:: Passage provided ::
# # # # # # #

D eventually had enough and went up to rescue her from whatever was torturing her.  He brought her downstairs to be with him for awhile.  Fortunately, Rafa was tired enough that he didn't get upset about being left behind.  When I went up to check on Sylvia he had the sweetest look of pleading concern on his face.  He seemed to be telling me to make it better so she would be okay.  Or, so he could sleep.  After Sylvia had been up hours past her bedtime, D decided to try again with bed.  She cried a little, but was probably tired enough at that point that she gave in to sleep.

Then we learned that there was a supermoon.  I still don't know what I think about the possibility that it is affecting her sleep.  On the one hand, the tides are influenced by the moon, and that's pretty powerful.  On the other hand, it just seems a little nutty that it could have such an effect.  But then there's this uncanny coincidence.  We don't have these nights very often, but it's coincided at least 3 times with the full moon.  I think this was the first time.

# # # # # # #

:: Data ::

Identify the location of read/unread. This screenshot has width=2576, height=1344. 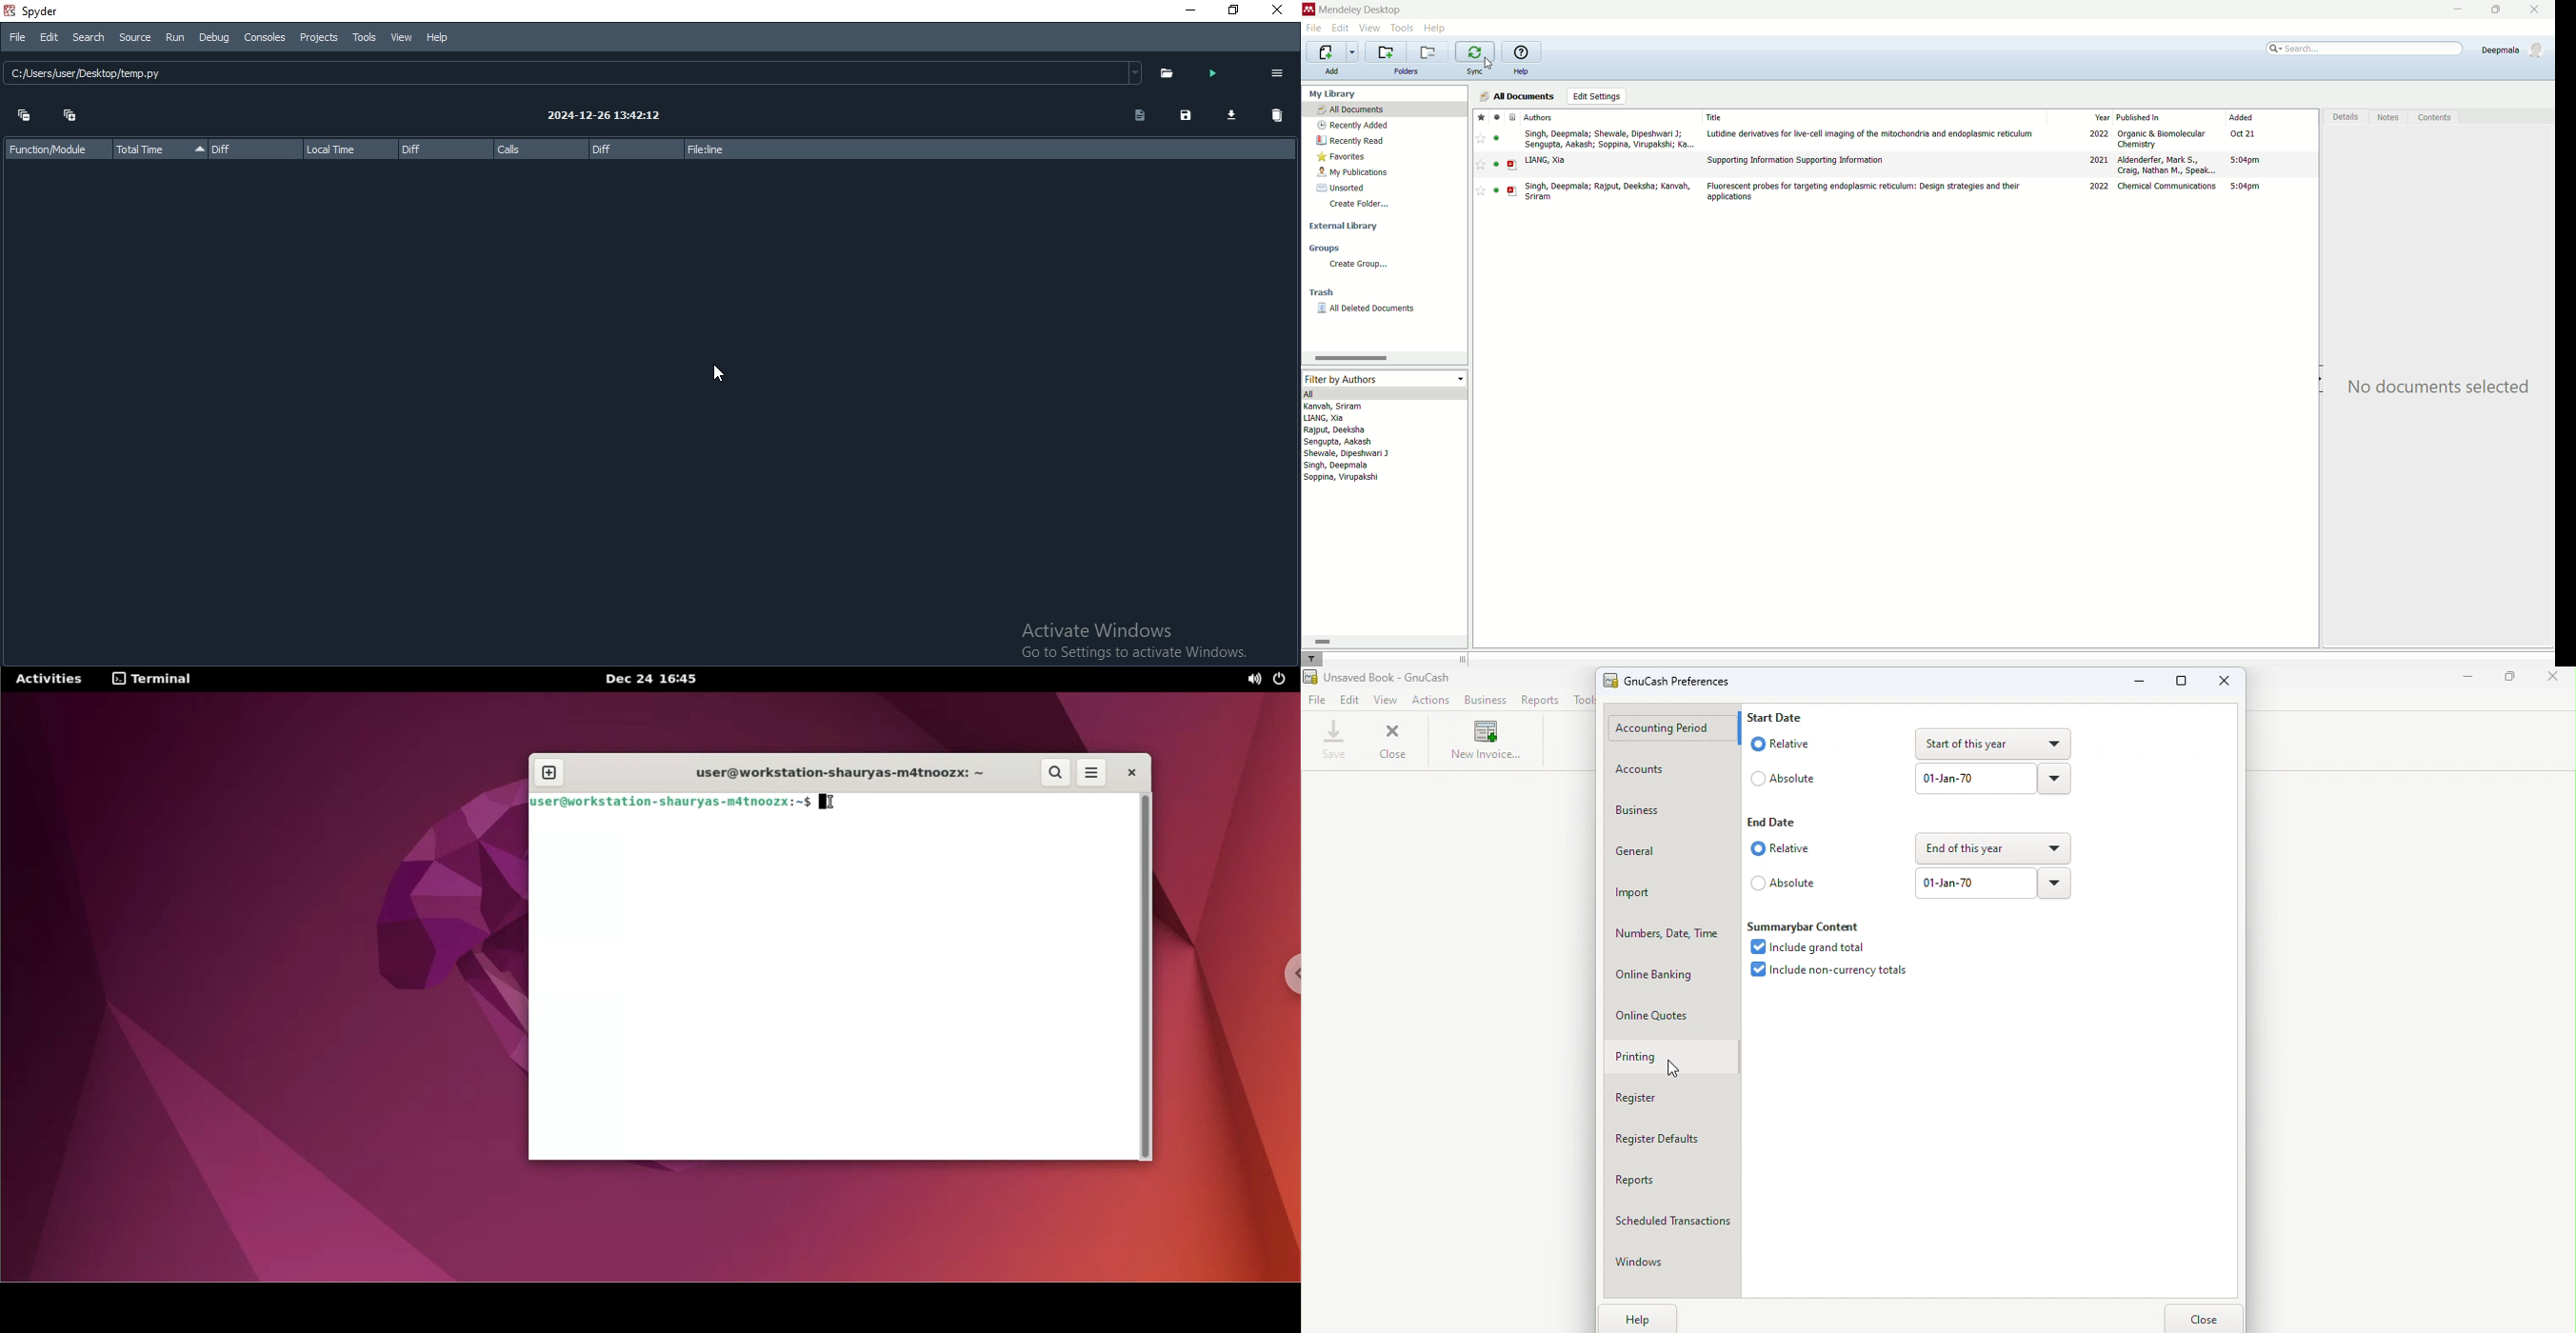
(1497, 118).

# # # # # # #

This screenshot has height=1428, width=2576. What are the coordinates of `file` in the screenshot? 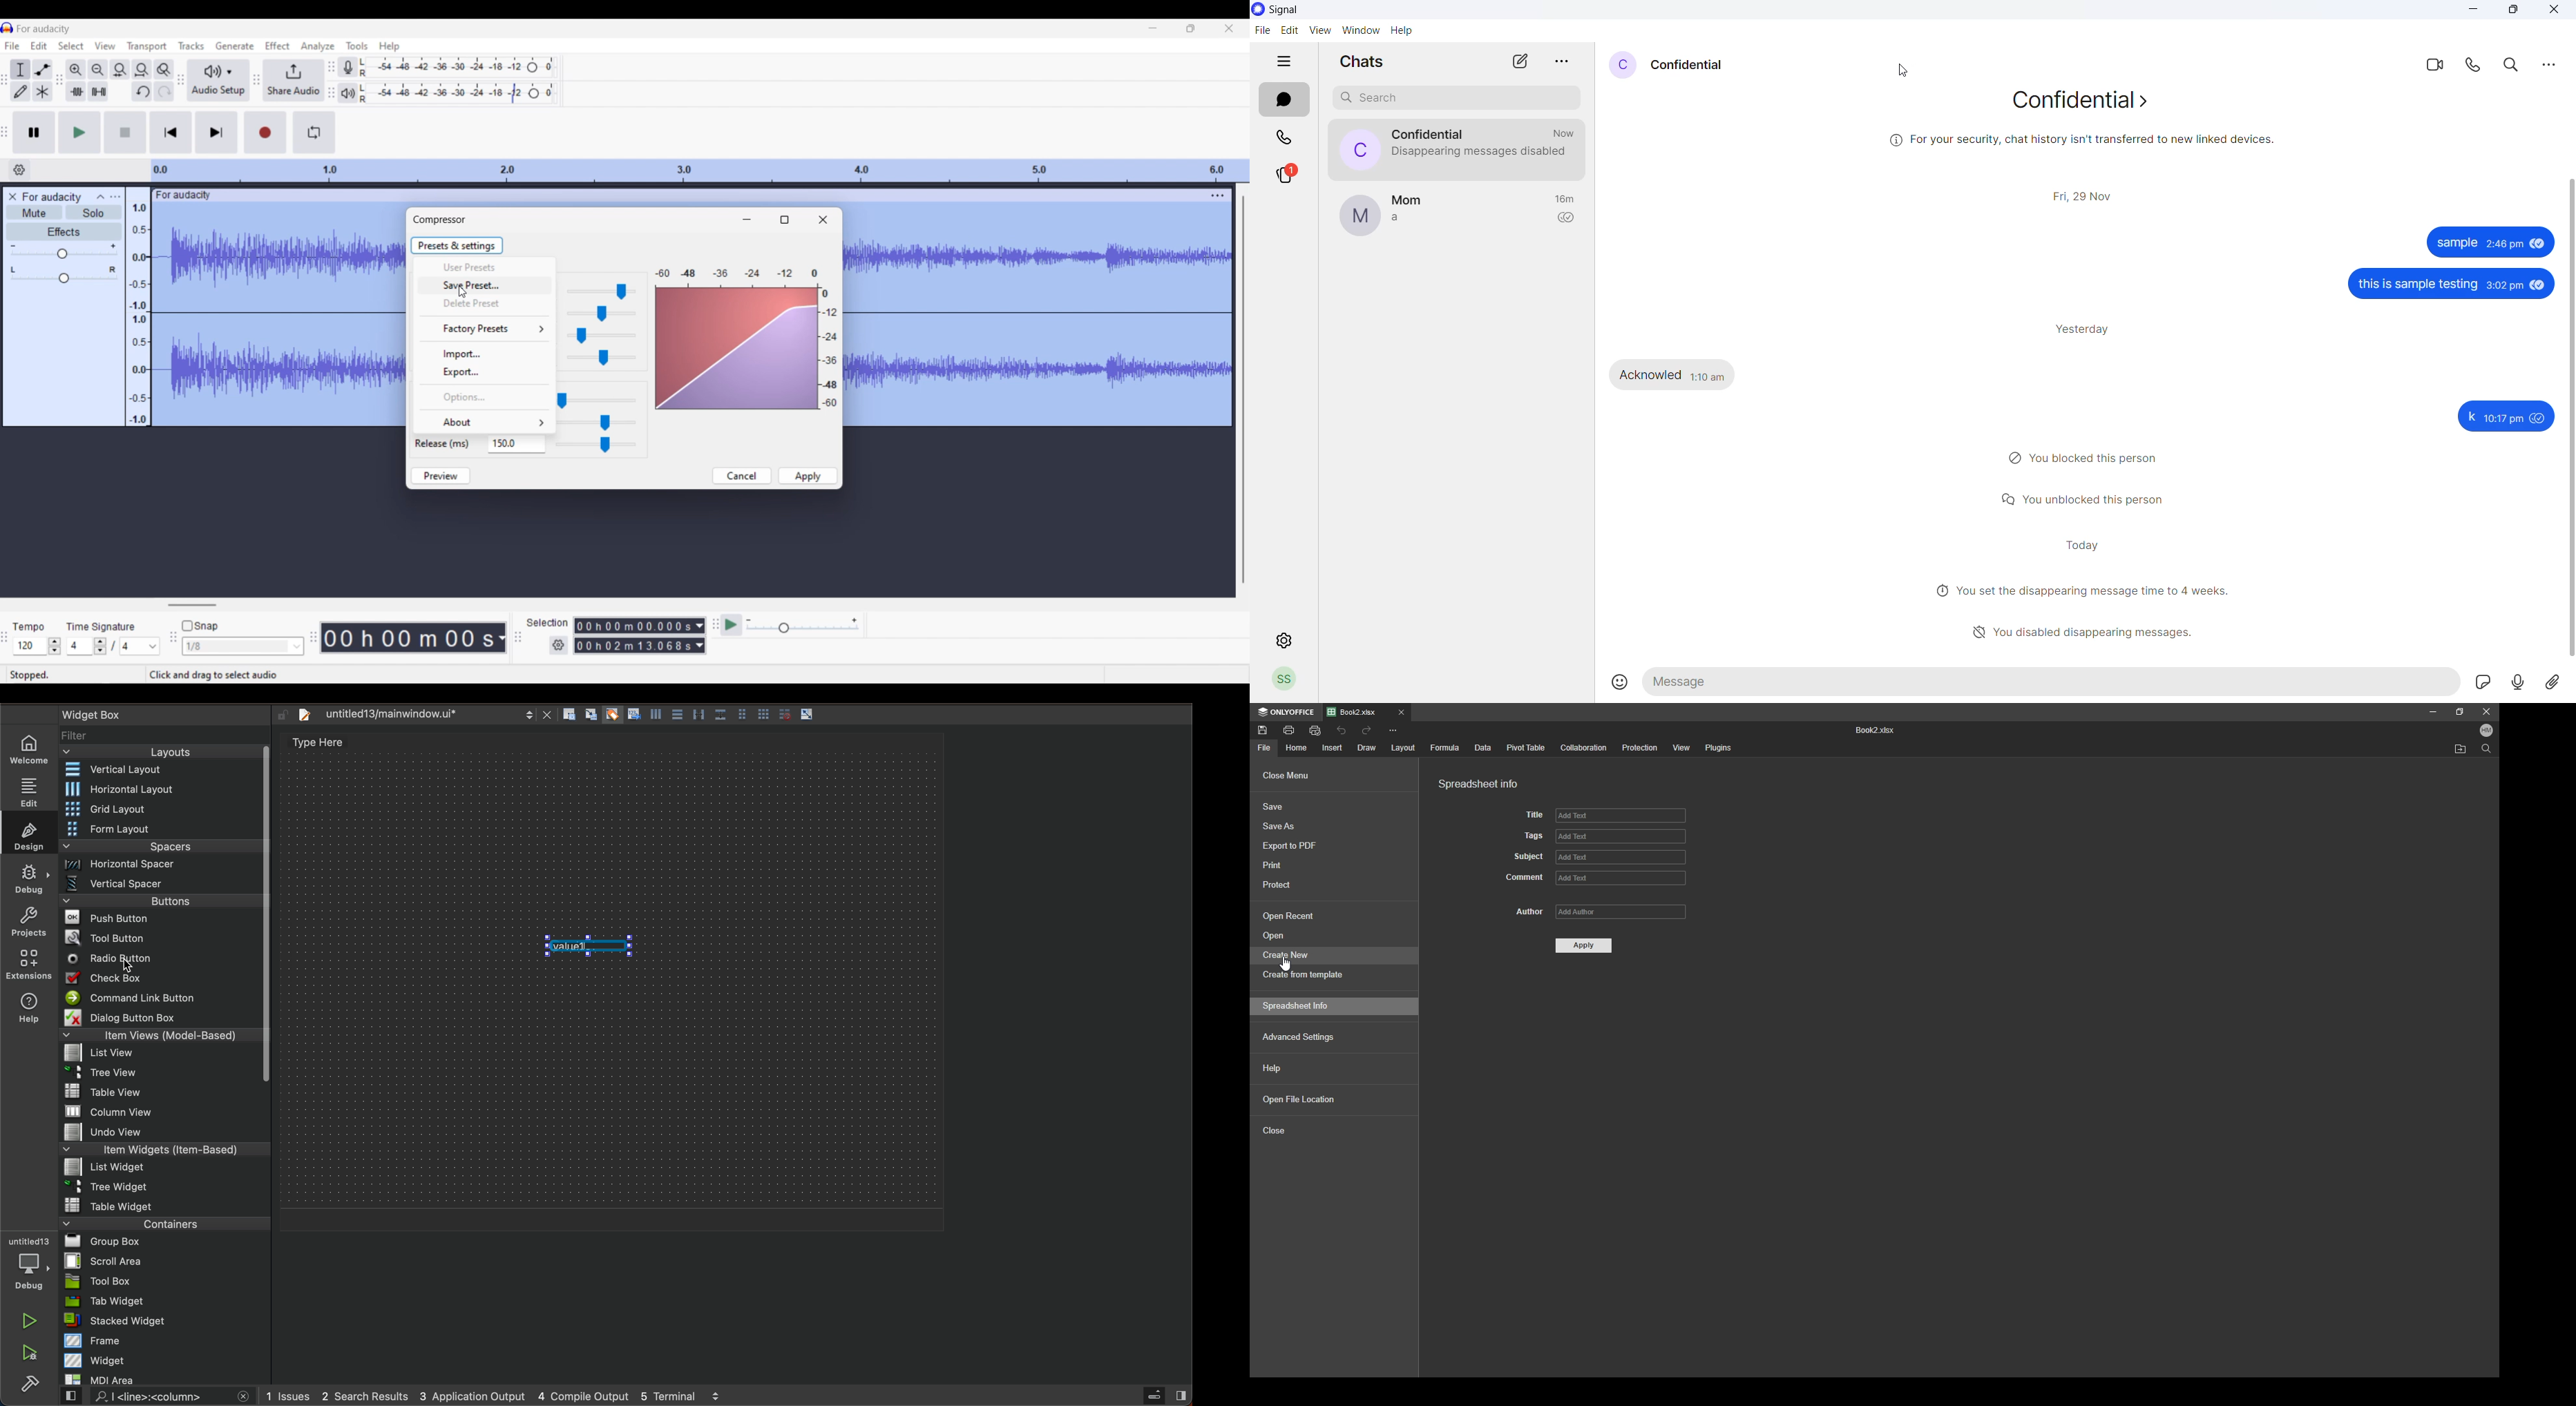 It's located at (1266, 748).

# # # # # # #

:: Set exercise A ::
Write out the passage about Sylvia's sleep from "Then we learned" to "the first time.".
:: Set exercise B ::
According to the passage about Sylvia's sleep, at least how many times have these nights coincided with the full moon?
:: Set exercise C ::
Give what follows the final sentence of the passage about Sylvia's sleep and the supermoon.
The material above is separate from the passage about Sylvia's sleep.

:: Answer A ::
Then we learned that there was a supermoon.  I still don't know what I think about the possibility that it is affecting her sleep.  On the one hand, the tides are influenced by the moon, and that's pretty powerful.  On the other hand, it just seems a little nutty that it could have such an effect.  But then there's this uncanny coincidence.  We don't have these nights very often, but it's coincided at least 3 times with the full moon.  I think this was the first time.

:: Answer B ::
At least three times.

:: Answer C ::
Although I was a little nervous about the adjustment and what that mean for their sleeping, the next night, we moved the twoddlers into their new room to make room for Baby 3.  And Sylvia went back to her old ways.  Just playing and singing in bed.  And discovering that she could reach the doorknob and open and close the door from standing in her crib.  She's now a little further away.  But that's 100x better than hysteria.

2 comments:

Unknown said...

How funny how close our schedules are with our kiddos! We moved C to her new bed to free up the crib for the new baby. No room move, but still a big transition.

I don't know about supermoon, but we had some unexpected histrionics as well last night too!

C said...

I hope C handles the move to a new bed okay. We're not ready to move the twoddlers out of cribs into beds, yet (maybe ever).

I can't wait for you to move back to H-town one day and our kids can all be a pack of trouble together!